Eros se quedó solo, con el cuerpo rígido y los puños cerrados. Se había propuesto protegerla. Y lo único que había logrado… era que lo odiara.
Se metió en el baño con los pasos duros, las manos hechas puños y la respiración fuera de control. Se desnudó sin pensarlo, como si cada prenda que se quitaba fuera parte del peso que cargaba. Encendió la ducha con brusquedad, entró al agua y apoyó las palmas contra la pared de mármol, la cabeza gacha, los ojos cerrados. El agua cayendo como una cascada de hielo sobre su piel, pero ni el frío logró apagar el incendio que tenía adentro.
—Mal*dita sea.
Golpeó una vez con el puño cerrado la losa, un ruido sordo que quedó perdido entre el sonido del agua.
—¡Mier*da! —escupió con rabia, la mandíbula apretada.
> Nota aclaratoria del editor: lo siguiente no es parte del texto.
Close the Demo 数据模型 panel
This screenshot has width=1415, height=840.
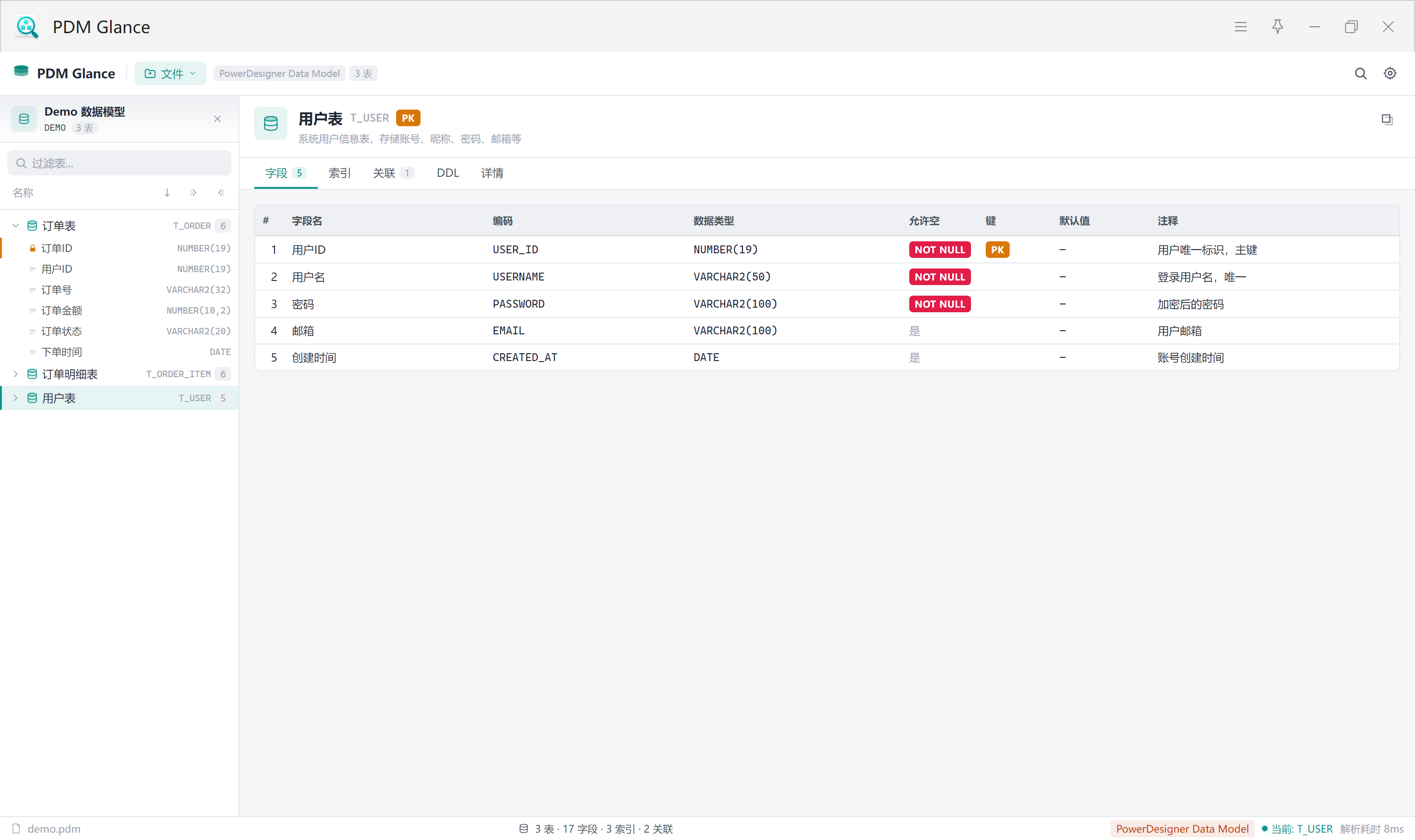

La imagen de Sasha, con los ojos brillando de decepción, no lo dejaba en paz. Lo perseguía como un castigo. Y lo peor era que no podía culparla. Ella creía que la estaban negociando. Que él era parte del juego. Que iba a entregarla como si fuera un mueble incómodo. Y no podía explicarle nada. No podía decirle que era justamente al revés. Que se estaba clavando un puñal en el pecho para evitar que otros lo hicieran por él. Que no la estaba entregando… se estaba alejando. Se estaba condenando por ella.
—¿Dónde carajos quedó tu voluntad, Eros? —se reprochó en voz baja, el agua resbalándole por el rostro como si intentara arrancarle la culpa.
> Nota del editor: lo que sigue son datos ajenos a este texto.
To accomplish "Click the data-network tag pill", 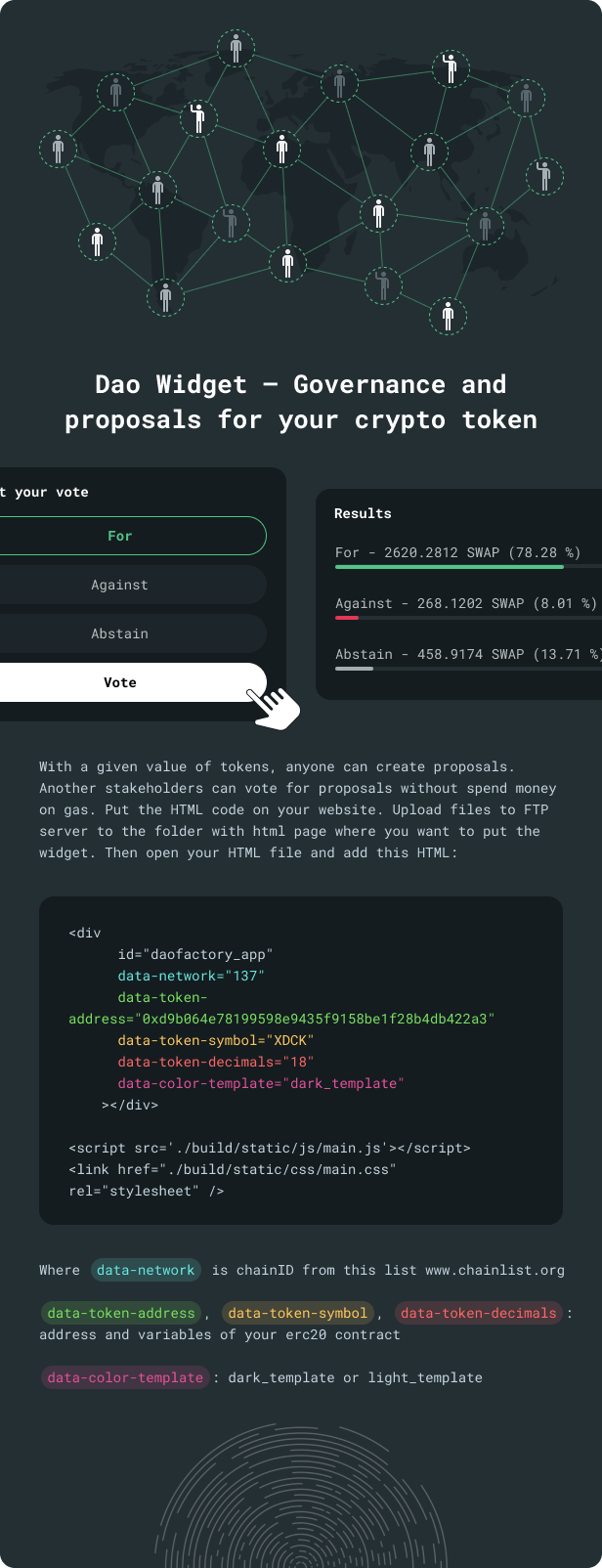I will pos(146,1269).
Se inclinó un poco más, los músculos de la espalda tensos, como si llevara cargando todo el maldito peso de esa casa, de ese apellido, de ese infierno. ¿Por qué siempre tenía que ser él el que pagara? ¿Por qué no podía mandar todo al carajo, agarrar a Sasha y sacarla de ese mundo? Porque no podía. Porque era leal. Porque esa pu*ta palabra lo tenía encadenado a Roman Adler como si fuera un perro con corbata.
—Lealtad —escupió de nuevo, esta vez con un desprecio que le revolvió el estómago —A ti, mal*dito Diablo. A ti que me diste todo… y me quitaste más.
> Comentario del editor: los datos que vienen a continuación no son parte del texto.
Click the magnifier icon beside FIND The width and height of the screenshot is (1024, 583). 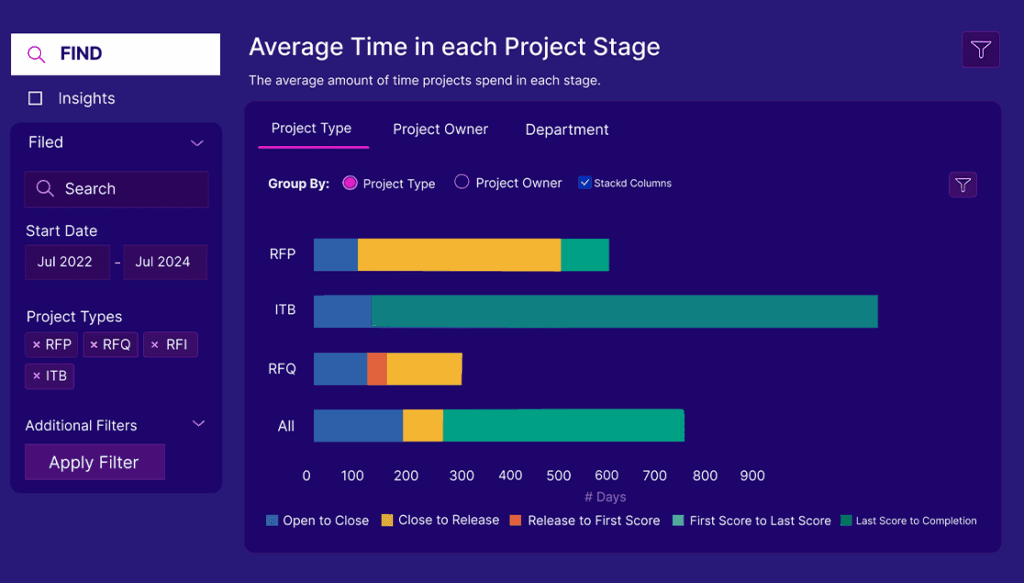tap(36, 55)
El agua seguía cayendo, pero el ardor no se iba. Ni de los ojos, ni del pecho. Iba a casarse, con una Suárez. Por la alianza, por la paz, por la organización, por Sasha. por todos… menos por él. Iba a unir su vida con una desconocida para mantener a salvo a una mujer que ya no lo miraba como antes. Para protegerla de un destino peor. Y ni siquiera podía decírselo.
—Ella me odia —susurró, apretando los párpados.
Y no tenía idea de que se estaba destruyendo por ella. El agua siguió cayendo. Y Eros no se movió. Porque quedarse bajo esa tormenta era lo único que podía hacer sin romper algo. O a alguien.